For a single observation, $$ \lambda(x_1)=\frac{f_2(x_1)}{f_1(x_1)}=\begin{cases}6\cdot 0.18, & x_1=6 \cr 6\cdot 0.14, & x_1=5, \cr 6\cdot 0.17, & x_1=1,2,3,4\end{cases} $$ And for two observations we have $$ \lambda(x_1,x_2)=\frac{f_2(x_1)f_2(x_2)}{f_1(x_1)f_1(x_2)} $$ $$=\begin{cases}36\cdot 0.18^2, & x_1=x_2=6 \cr 36\cdot 0.18\cdot 0.14, & x_1=6,x_2=5 \text{ or } x_1=5,x_2=6 \cr 36\cdot 0.14^2, & x_1=x_2=5, \cr 36\cdot 0.18\cdot 0.17, & x_1=6, x_2\in\{1,2,3,4\} \text{ or } x_2=6, x_1\in\{1,2,3,4\} \cr 36\cdot 0.17\cdot 0.14, & x_1=5, x_2\in\{1,2,3,4\} \text{ or } x_2=5, x_1\in\{1,2,3,4\}\cr 36\cdot 0.17^2, & x_1, x_2\in\{1,2,3,4\}\end{cases} $$ The greatest value of $\lambda(x_1,x_2)$ is $36\cdot 0.18^2$ if two sixes observed.
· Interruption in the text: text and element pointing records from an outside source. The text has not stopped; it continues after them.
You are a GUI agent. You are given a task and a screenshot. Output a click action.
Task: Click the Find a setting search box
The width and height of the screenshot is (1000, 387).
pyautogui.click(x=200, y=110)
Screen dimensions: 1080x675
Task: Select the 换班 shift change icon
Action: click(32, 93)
If we consider critical region as $x_1=x_2=6$, then the significance level of this MP test is $$ \mathbb P_1 (x_1=x_2=6)=\frac{1}{36}=0.02(7) > 0.0196. $$ So, we should consider randomized test where $\alpha$ is such that the significance level of the test is exactly $0.0196$: $$ \mathbb P_1(\lambda(x_1,x_2)>36\cdot 0.18^2)+\alpha\cdot \mathbb P_1(\lambda(x_1,x_2)=36\cdot 0.18^2) = 0+\alpha\cdot \frac{1}{36} = 0.0196 $$ So, $\alpha=36\cdot 0.0196=0.7056$
Finally, we get most powerful test for a significance level $0.0196$ $$ \phi(x_1,x_2)=\begin{cases} 0.7056 & x_1=x_2=6\cr 0 & \text{ other cases}\end{cases} $$
And I really sure that you swapped null and alternative hypotheses. In this case swap numerator and denominator of $\lambda(x_1,x_2)$ and you'll get that the largest value will be at $x_1=x_2=5$. If we take it as critical region then $$ \mathbb P_1(x_1=x_2=5)=0.0196 $$ as required. Note that I swap numbers of distributions and now the first one is asymmetric. Here $\alpha$ in $\phi(x_1,x_2)$ is zero and $c$ is any number lies strictly between $\frac{1}{36\cdot 0.14^2}$ and $\frac{1}{36\cdot 0.14\cdot 0.17}$. The last value is the next greatest value of $\lambda(x_1,x_2)$.